Researchers at the University of California, Davis, began last year to recognize how little was known about longer-term impacts of smoke from wildfires. So they launched studies into the impacts of the 2017 Tubbs Fire in Sonoma County and other giant wine country blazes that killed more than 40 people.

Hertz-Piccioto, an environmental epidemiologist at UC Davis, has collected information from about 6,000 people from 2,000 households. She is looking beyond breathing problems to other symptoms, including depression, and behavioral changes like the use of alcohol and cigarettes.

"The conventional wisdom is that short-term exposure to smoke won't have a long-term impact on health," said Hertz-Picciotto. "But what is short? And what if it's two weeks of exposure, but recurring on a yearly basis? We are wondering at what point, and in what group of people, is there going to be an impact?"

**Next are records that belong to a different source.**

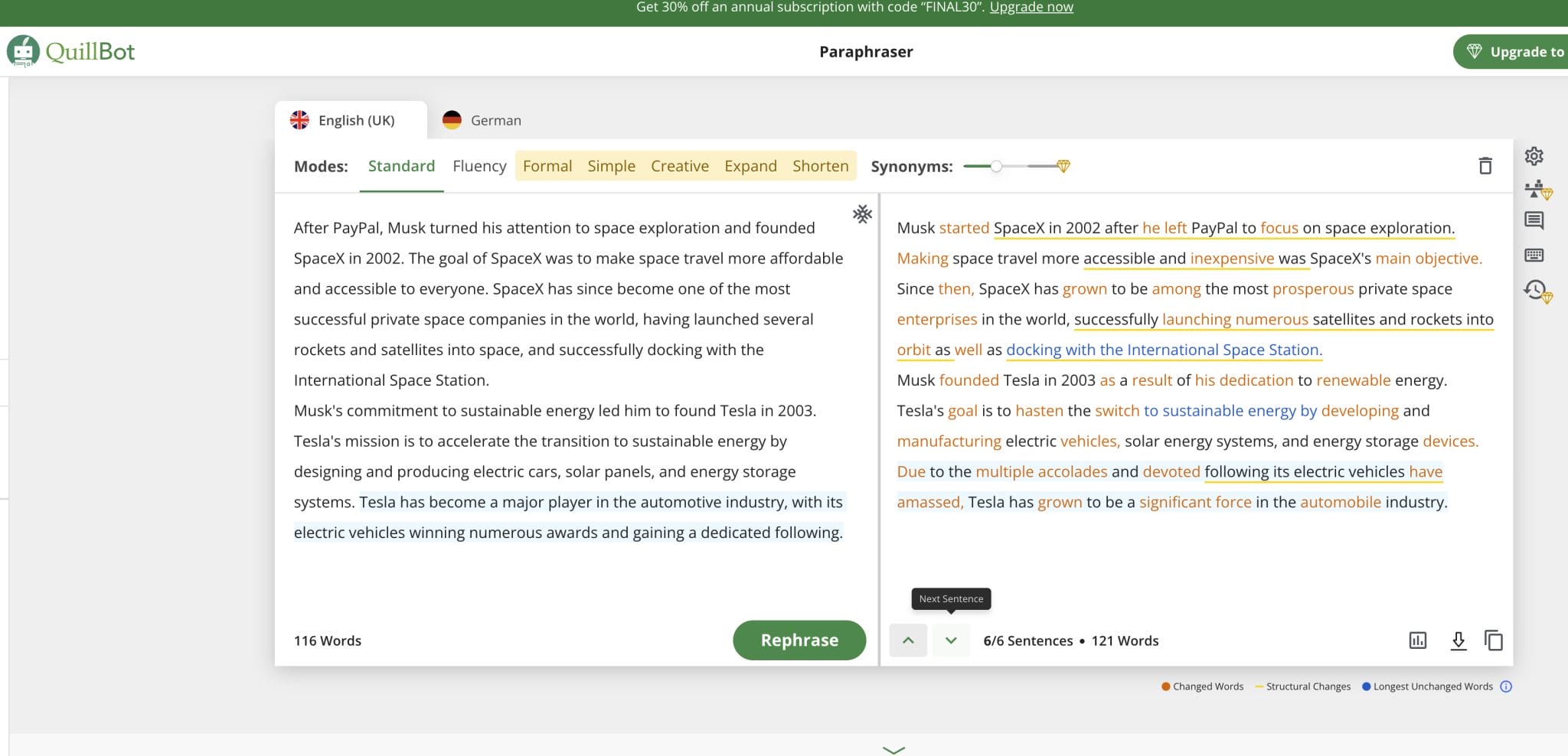Open the feedback chat icon
Viewport: 1568px width, 756px height.
[x=1534, y=221]
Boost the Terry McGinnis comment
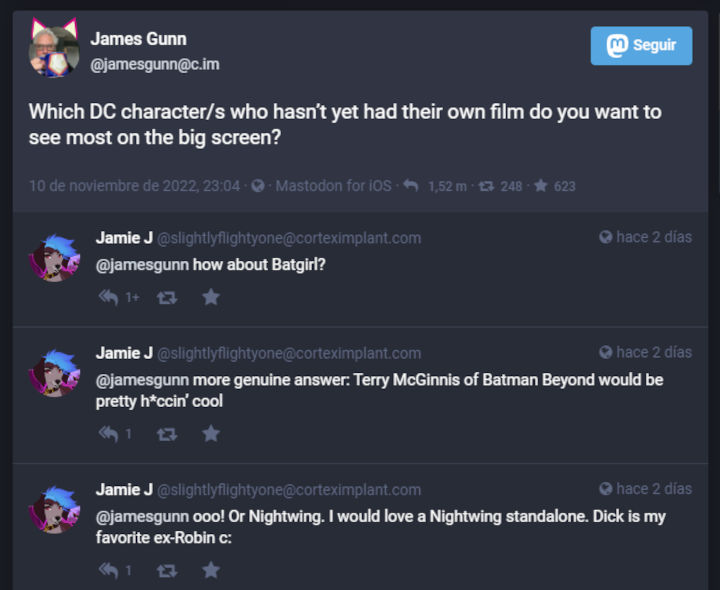 click(x=167, y=434)
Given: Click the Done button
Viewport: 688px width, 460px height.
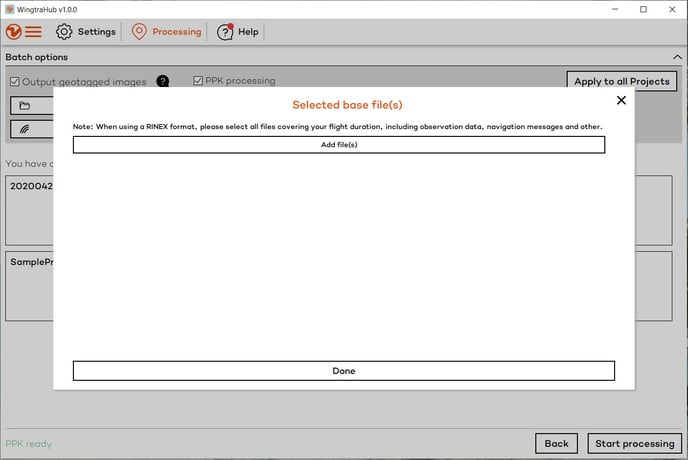Looking at the screenshot, I should (343, 371).
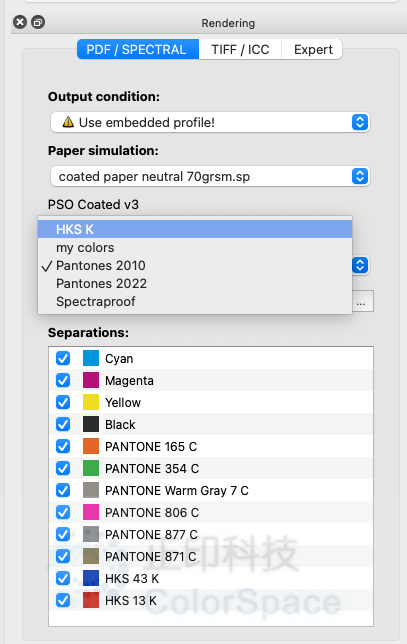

Scientists are also trying to better understand exactly what is in the smoke that comes from fires in the so-called "wildland-urban interface." When cars and homes burn, along with trees, it means the release of chemicals that went into paint, plastics, insulation and metal.

A sampling of ash from last year's fires north of San Francisco Bay found 1,947 more chemical compounds in burned suburban neighborhoods than in areas of just trees and brush. No one yet knows what happens when people breathe in those compounds.

Another open question is the effectiveness of masks in preventing smoke-related illnesses, said Rebecca Schmidt, a UC Davis public health professor. Public health officials in Northern California prefer that people remain indoors during the worst smoke alerts but disagree on whether to recommend the masks.

“They just don’t know the answers,” Schmidt said. “When we looked at the information, there weren’t a lot of answers. And that is one of the reasons we decided to go forward.”

Schmidt researches the health impacts of fire smoke on pregnant women and their babies, both before and after they are born. She has taken samples from hair, placentas, saliva and umbilical cord blood and also surveyed about 200 women exposed to smoke from 2017's wine country fires. The results may be significant not only to mothers in future fire disasters but to the general population, Schmidt said.

Schmidt hopes to get approval to extend the study to include women breathing smoke from the Camp Fire. She's aiming to have preliminary results by early next year.

“We are learning these fires might be our new normal,” Schmidt said, “and it’s about time we start understanding them.”